I don’t think I have anything particularly novel to say about Tim Hensely’s WALLY GROPIUS– if you read Blog Flume or Comics Comics, as I imagine you must, I wouldn’t suggest to you that I have much to add to what those fine gentlemen have already deduced.  My Mickey-Mouse “WALLY GROPIUS for Idiots” reading of the book offered below is probably more for my benefit, as a way for me to find a way to have that book stop nagging at the back of my head. As a value-adding proposition for you…?  I can’t make much by way of promises.  With that caveat: essay, ahoy.

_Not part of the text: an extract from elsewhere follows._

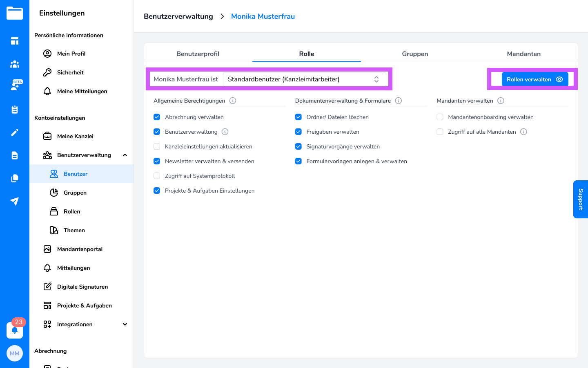Open the Support side tab

coord(580,199)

Also: SPOILERS.  For reals.  Though– look, if you haven’t read WALLY GROPIUS, this isn’t a “Why You Should Buy It” piece so much as me babbling incoherently about the book after having read it and let it fester for a few weeks.  So, yeah: this one maybe isn’t for you, and by you, I mean the entire internet, basically.  Basically.


One of the poorer ideas I’ve ever had– and one reason I don’t believe kids or possibly even young adults should indulge in any kind of “fun”, of any kind but especially of any sort of chemical variety– was my decision to temporarily loose my grip on a sober view of reality prior to the 2008 Superbowl.

The 2008 Superbowl was broadcast by the FOX Network, and prior to the broadcast, rather than talk about football or sell beer or exploit women, or make you feel sorrow about your favorite classic Rock musicians (i.e. what you’d expect from a Superbowl telecast), FOX instead opened with what for me was a surprise: an out-of-fuck-nowhere recreation of the signing and intensely solemn recitation of the Declaration of Independence.

When you’re sober, you experience the world as a place that makes sense.  But that world is a lie– none of that is true.  Your brain is forced to lie to itself constantly, because it’s busy processing data, winnowing memories, coordinating your autonomic nervous system, supervising synaptic doo-dads and whats-its– it does not have time to sit around while you freak the fuck out about the world. Because the world is not that place– the world does not make a lick of fucking sense.  The world is a place where Don Shula will come onto your television and recite a centuries-old communication between men in powdered wigs and some long-dead King (which communication if anything represents an indictment of U.S. foreign policy circa 2003-present), in a production guest-starring the widow of a soldier murdered by friendly fire; Don Shula will do that unannounced, at fucking random, without any warning, prior to a four/five/six-hour mega-event in which the entire country unites to watch unbelievably large men who’ve spent their lives perfecting the art of running directly into each other, skull first, as violently as is humanly possible.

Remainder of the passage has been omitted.